**EXERCISE GOAL:** Repeat word for word the part of the passage on Iraq's heritage that runs between "Last Saturday I" and "most ancient sites.", inclusive.

**SUPPLIED PASSAGE:**

** BEGIN **

Last Saturday I wrote a Wall Street Journal opinion deploring the archeological fraternity's relentless and exaggerated criticism of the U.S. for allowing damage to Iraq's heritage. From the Baghdad museum to ancient sites around Iraq--most prominently the site of Babylon, where coalition forces had a base--the U.S. and allies were constantly berated by top academics and museum experts for either allowing looters to operate or for directly perpetrating the damage. I had followed the story for some time, and I had even made a couple of near-suicidal attempts to reach Babylon during the insurgency because nobody I knew in Baghdad would risk taking me out there. It was in serious bad-guy territory and impossible to access without choppers or armed escorts. That was true of most ancient sites.

I was always mystified therefore by the constant stream of invective from Western experts about the depredation to such places. How did they know? Who was out there acting as their eyes and ears? How trustworthy were such sources? Each time our scholars made disapproving noises, loud echoes followed in the Western and then Mideastern world media. At a period when the war hung in the balance, when Iraqis, Arabs and Muslims wrestled with the question of whether to view the U.S. as latter-day Crusaders or as a liberating force, you can imagine the effect of such media headlines.

** END **

**SOURCE EXCERPT:**
** BEGIN **

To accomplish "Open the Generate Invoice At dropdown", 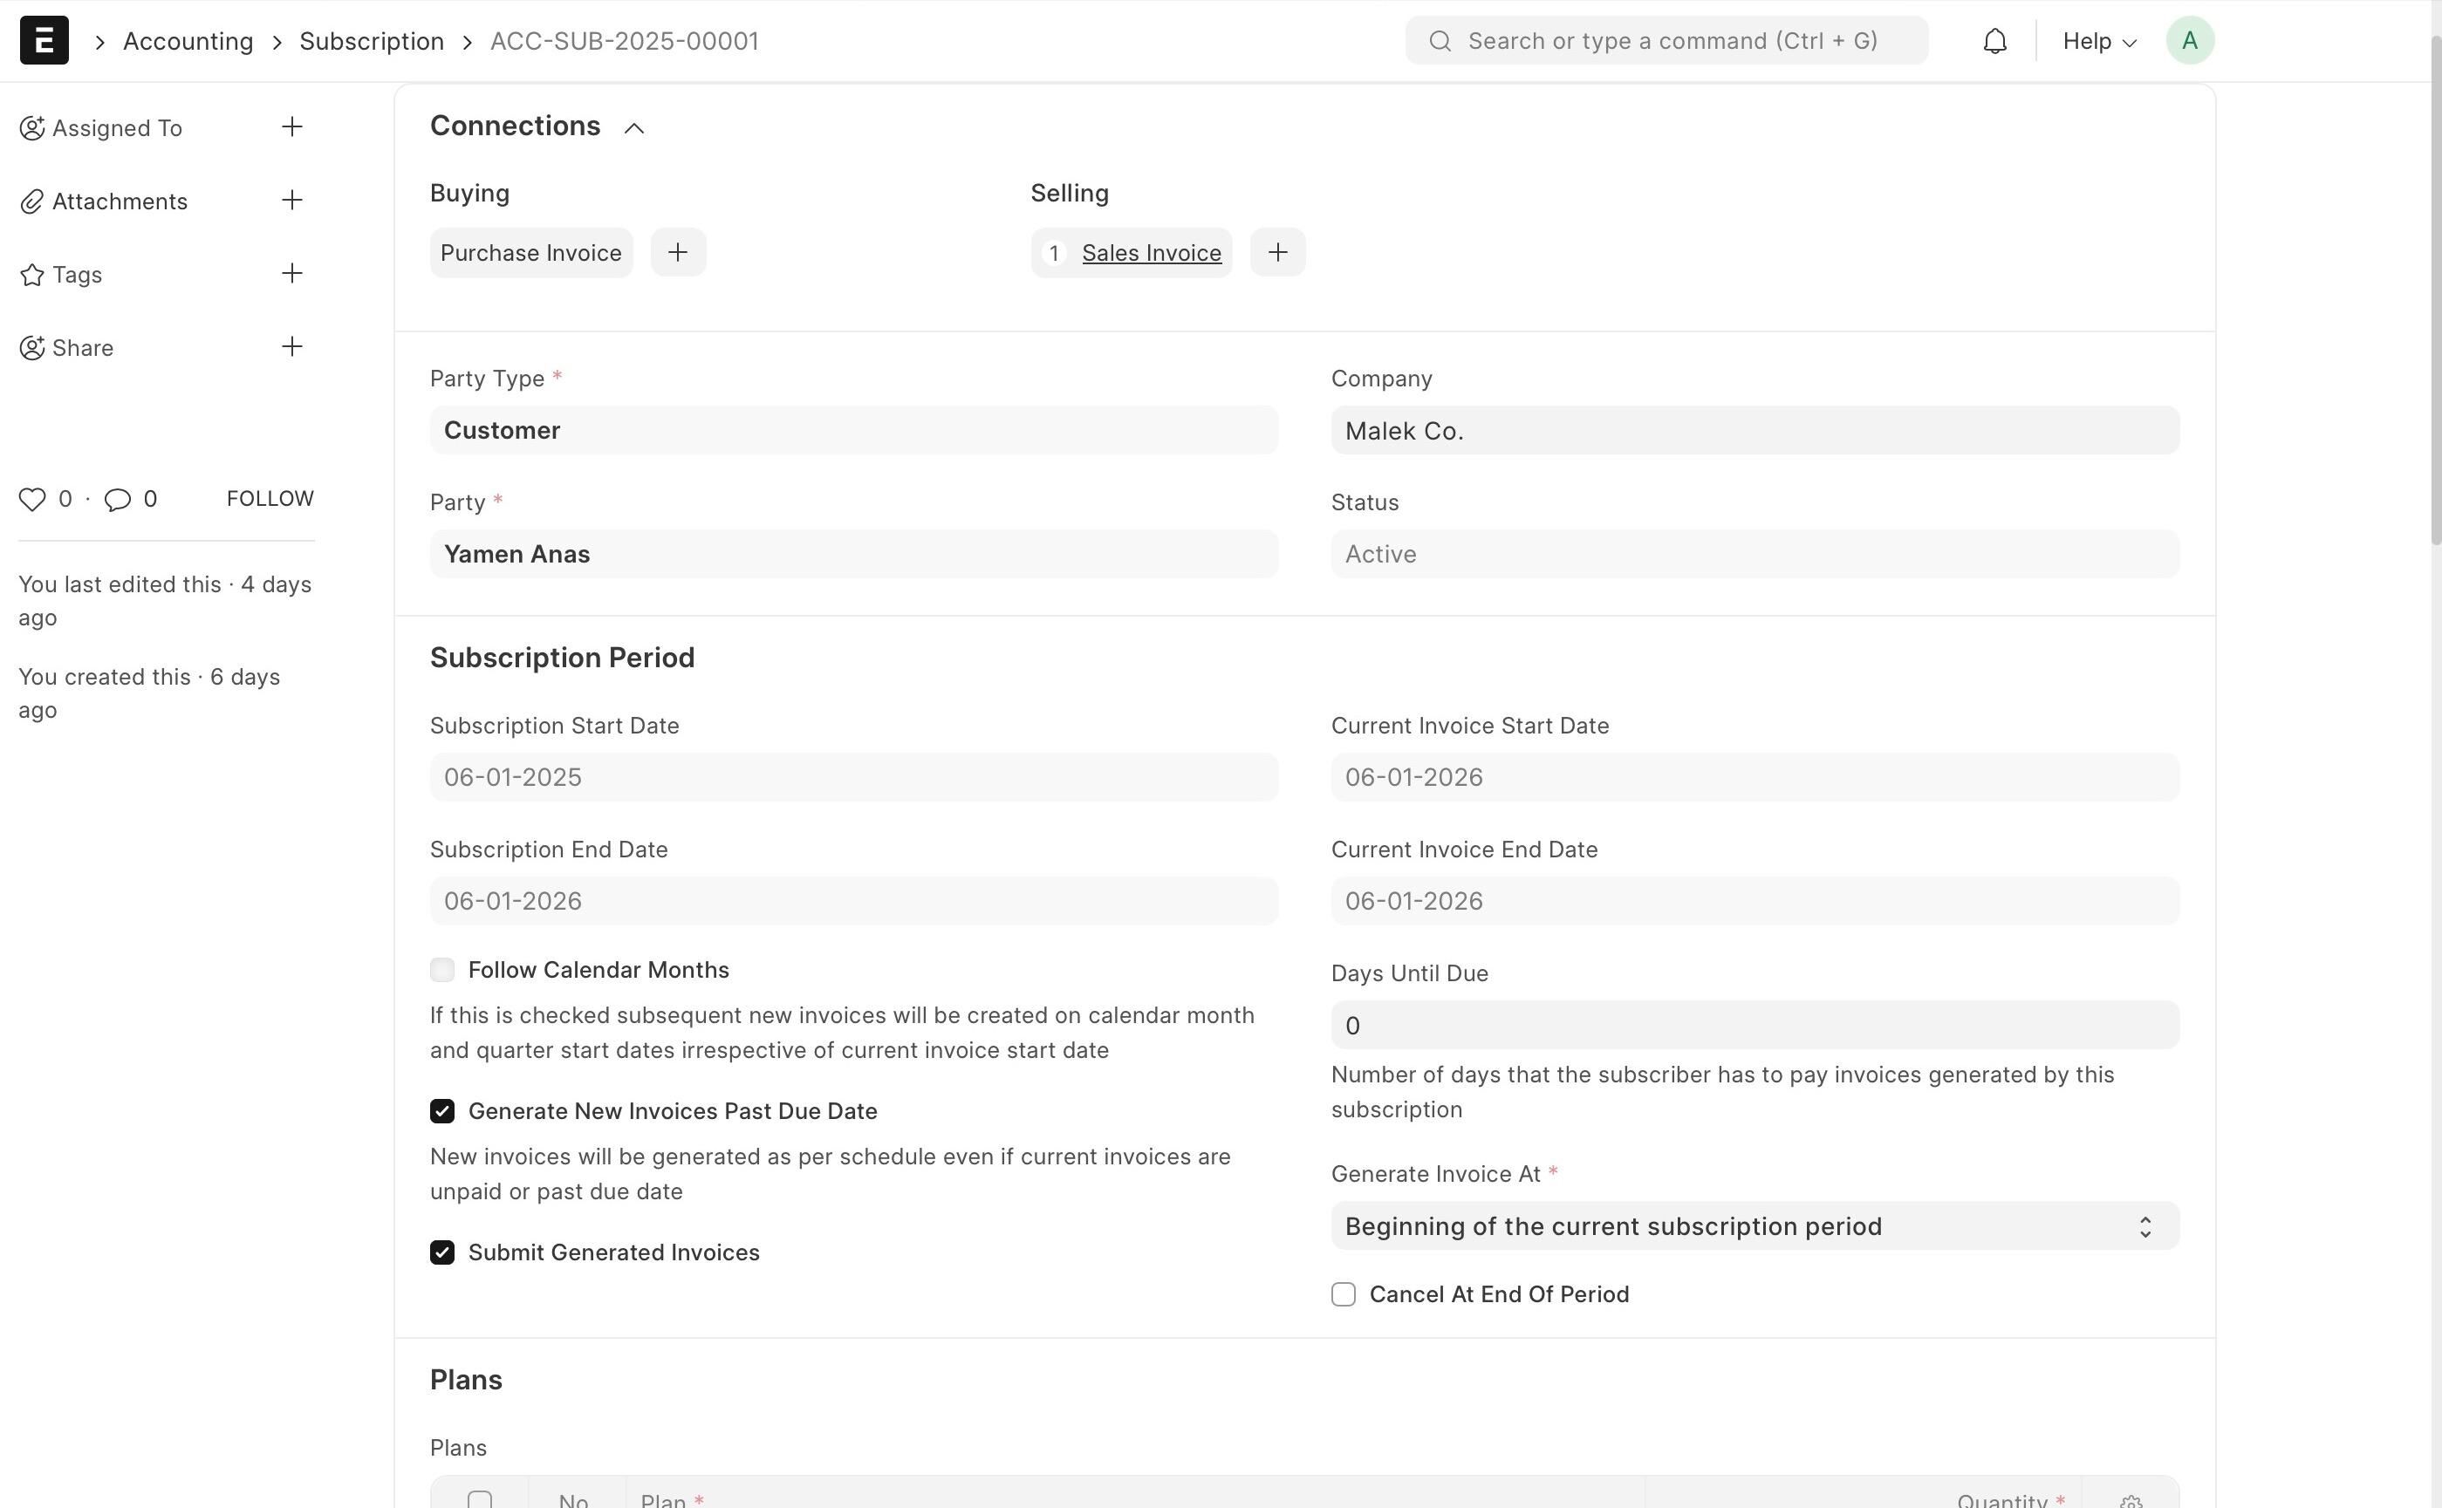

** END **

**TASK RESULT:**
Last Saturday I wrote a Wall Street Journal opinion deploring the archeological fraternity's relentless and exaggerated criticism of the U.S. for allowing damage to Iraq's heritage. From the Baghdad museum to ancient sites around Iraq--most prominently the site of Babylon, where coalition forces had a base--the U.S. and allies were constantly berated by top academics and museum experts for either allowing looters to operate or for directly perpetrating the damage. I had followed the story for some time, and I had even made a couple of near-suicidal attempts to reach Babylon during the insurgency because nobody I knew in Baghdad would risk taking me out there. It was in serious bad-guy territory and impossible to access without choppers or armed escorts. That was true of most ancient sites.